Gallium phosphide as a piezoelectric platform for quantum optomechanics
Robert Stockill, Moritz Forsch, Gr\'egoire Beaudoin, Konstantinos, Pantzas, Isabelle Sagnes, R\'emy Braive, Simon Gr\"oblacher

TL;DR
This paper demonstrates a gallium phosphide-based piezoelectric optomechanical device with a high-Q optical resonator and a 2.9 GHz mechanical mode, enabling quantum behavior and potential quantum transduction applications.
Contribution
It introduces a novel gallium phosphide device that overcomes optical absorption challenges, enabling quantum optomechanics in integrated piezoelectric systems.
Findings
Achieved quantum behavior in gallium phosphide device.
Demonstrated coupling of mechanical and optical modes at telecom wavelengths.
Enabled potential for microwave-to-optical quantum transduction.
Abstract
Recent years have seen extraordinary progress in creating quantum states of mechanical oscillators, leading to great interest in potential applications for such systems in both fundamental as well as applied quantum science.
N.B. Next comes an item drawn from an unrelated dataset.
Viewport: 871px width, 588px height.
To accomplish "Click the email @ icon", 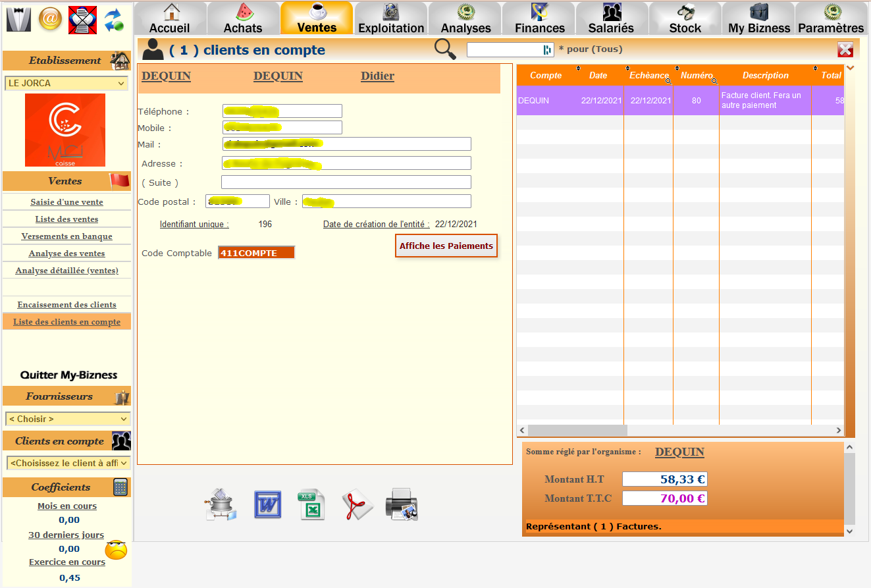I will [50, 19].
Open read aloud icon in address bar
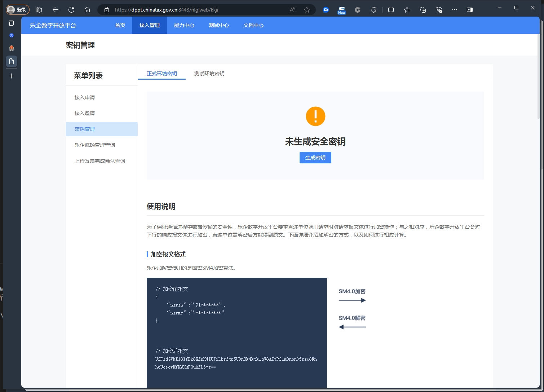544x392 pixels. click(292, 10)
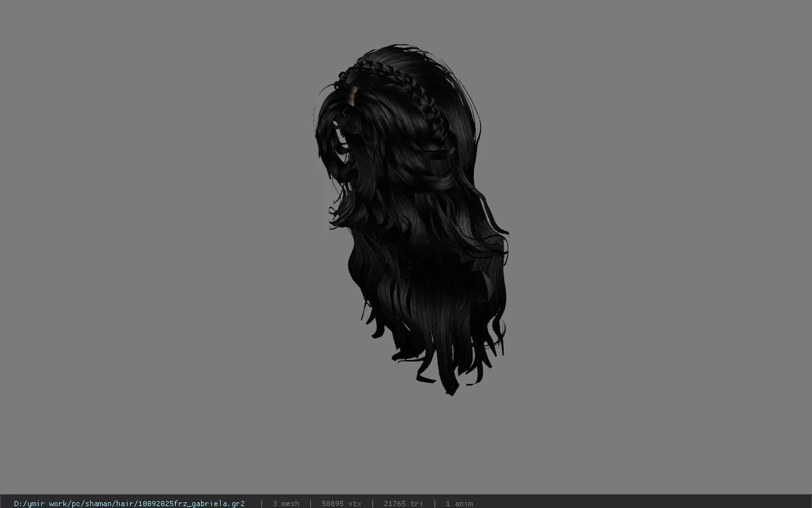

One example is the use of these devices as transducers between otherwise disparate quantum systems. In this regard, a promising approach is to build integrated piezoelectric optomechanical devices, that are then coupled to microwave circuits. Optical absorption, low quality factors and other challenges have up to now prevented operation in the quantum regime, however. Here, we design and characterize such a piezoelectric optomechanical device fabricated from gallium phosphide in which a 2.9~GHz mechanical mode is coupled to a high quality factor optical resonator in the telecom band. The large electronic bandgap and the resulting low optical absorption of this new…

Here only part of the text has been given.